When you perform anti-varroa treatments at such low temperatures (you mentioned 2 C), may I suggest oxalic acid in a sugar drip, applied by syringe on top of the winter "ball" of bees - it's worked wonders for us regarding varroa control. Google around for dosage and optimal temperature for your area; here we usually do it shortly before Christmas when there is usually a relatively warm spell (10 C-ish) so bees can fly out the next day to clear up their bowels.

I hope some of this wall of text can be useful to you
1 year ago
Hi Nancy,

Mulberries, red and white, are growing fine for us on quite acid soil - clayish, pH 4 to 6, climate zone 6-7. Very strong growth as described by others in this thread. I wasn't coppicing until now but have just stumbled upon this topic and will get going.
1 year ago
- Don't get between bees and the sun

- Don't get between bees and their currently harvested source of food

- The above holds 3 x if sweaty or wearing clothing you've noticed to be attractive to bees

- Check the attitudes of your neighbors to bees... It might happen that all of the above will apply to them too (our closest neighbor really likes to mow grass, does it almost every day in season as sons are footbal enthusiasts; has a compost pile at the end of their land, happened to be directly in the flight path of bees harvesting oilseed rape... Cost me a big pot of honey :)

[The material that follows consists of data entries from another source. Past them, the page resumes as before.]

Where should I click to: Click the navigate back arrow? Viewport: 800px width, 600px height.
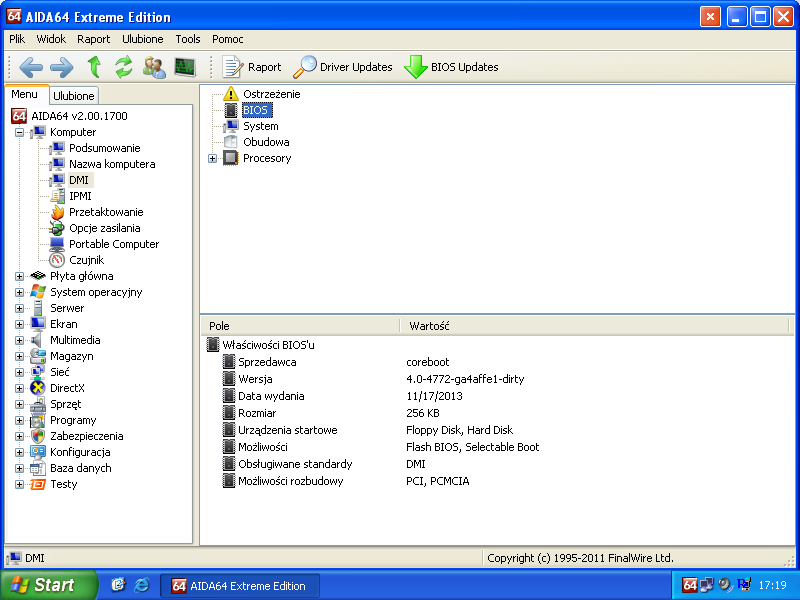[x=31, y=67]
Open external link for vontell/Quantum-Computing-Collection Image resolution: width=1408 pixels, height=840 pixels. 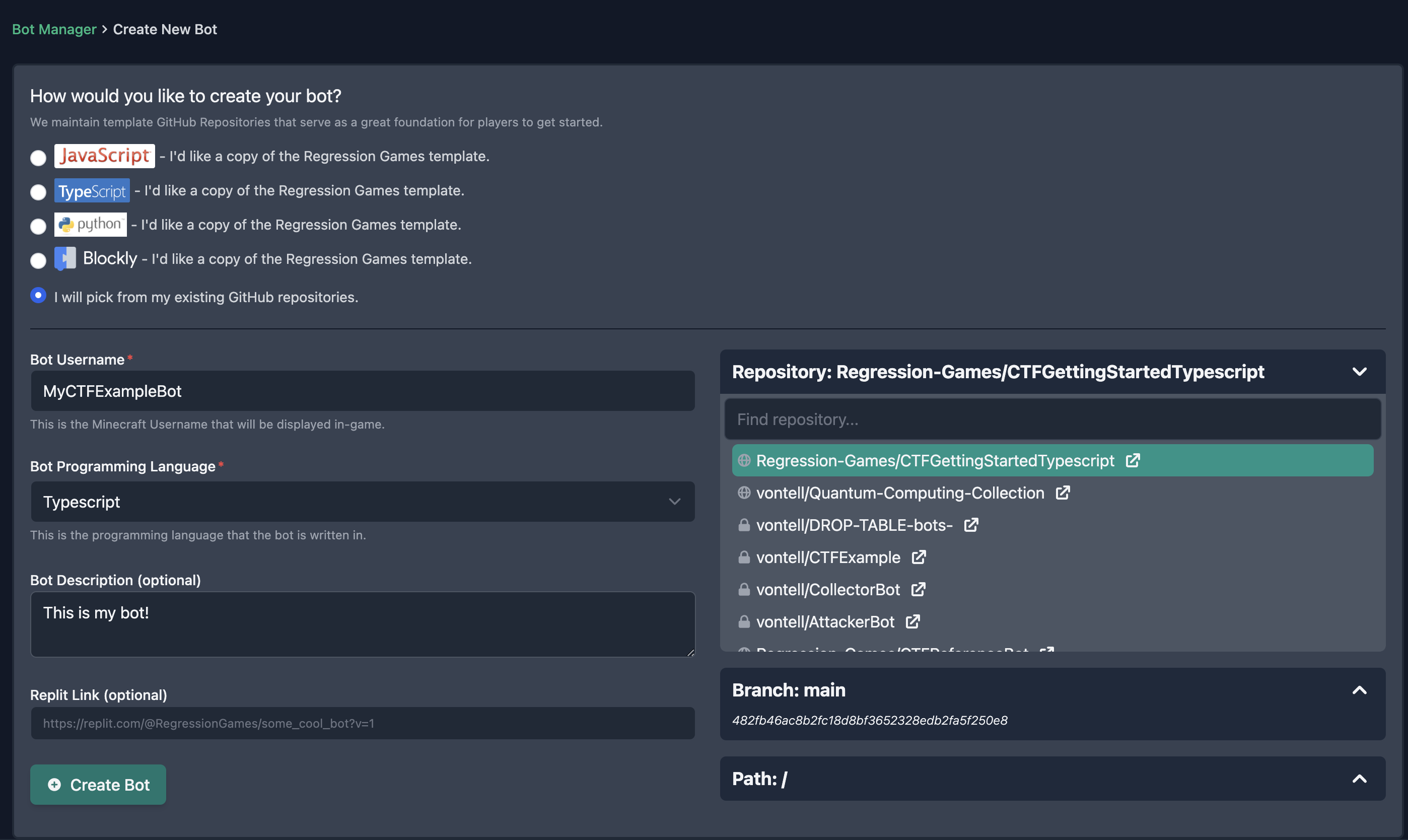[1062, 493]
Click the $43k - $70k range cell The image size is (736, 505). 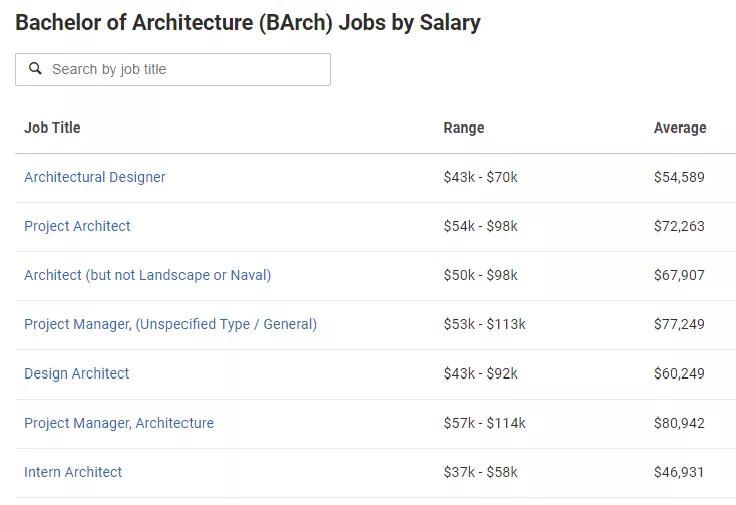pyautogui.click(x=480, y=177)
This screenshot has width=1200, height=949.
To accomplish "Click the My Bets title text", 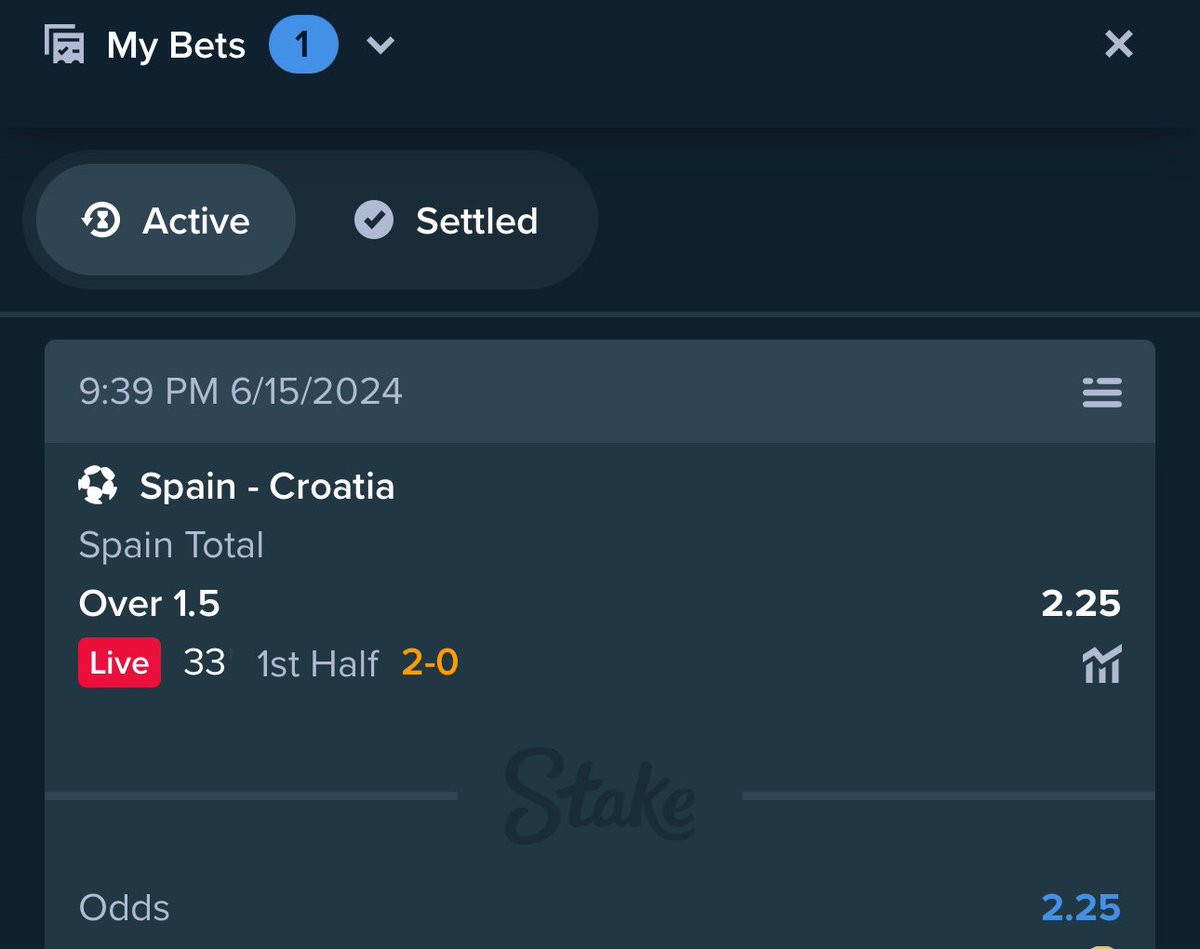I will (176, 45).
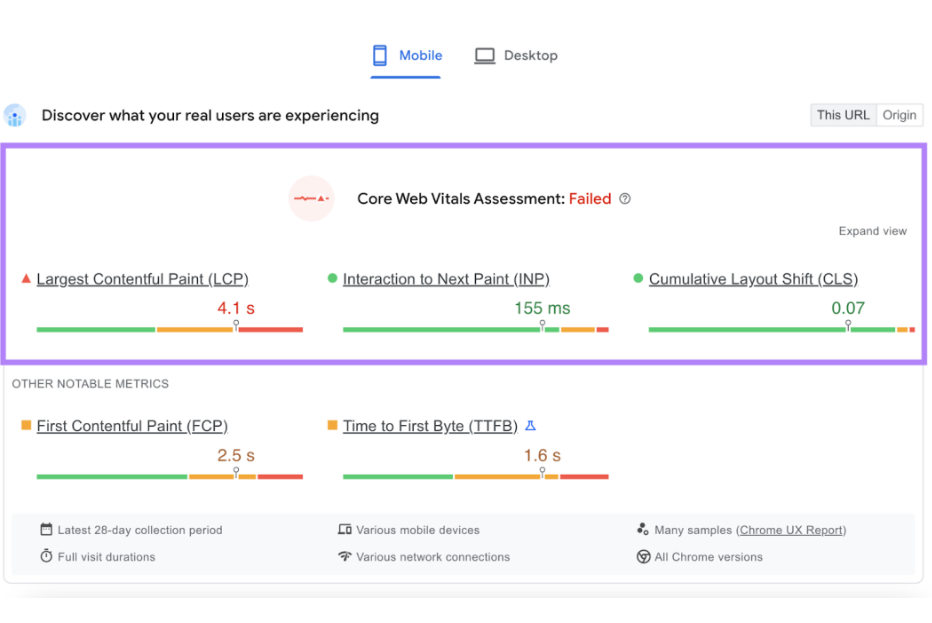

- The roof or general somewhere-higher-up placement is a good idea (but think also of your access - need to be comfortable when working with the hive)

1 year ago

Edward Norton wrote:It’s important to realise that their are two kinds of ‘guard’ dog. The first kind attack, the second kind make a lot of noise.

This. We have a Hovawart dog, the breed is from the Middle ages (Hof wart - watchman of the property) but has been re-created in the modern time after the dogs were mostly killed in WW 2. Very large. Generally a healthy breed. Very loud and with an impressive deep voice when alarmed. Hardly aggressive at all if trained correctly. However, maybe not the best dog to be left alone outside - it much preferes to be with its humans.
2 years ago
Same problem right now a long way from you in Slovenia. In my experience crimson clover usually looks like a basket case during winter but bounces back strongly in the spring. Won't be a lot of green during winter though since it was sown late. Rye should do fine. No experience with vetch.
2 years ago
Those are some good looking plants Never mind that the fields are not perfectly weeded... Victory comes from chosing your battles.

You ask:

Would you use this area for growing food or would the proximity of the conventionally farmed grain field put you off?

My answer is that it depends on the groundwater. If you share a high ground water table with your 'cides-heavy neighbor then that's likely a problem. Apart from that, having a good shelter belt of shrubs and trees should help a lot. Maybe try hazel and willow? They don't mind the cold and grow quickly. You mentioned some willow is already present.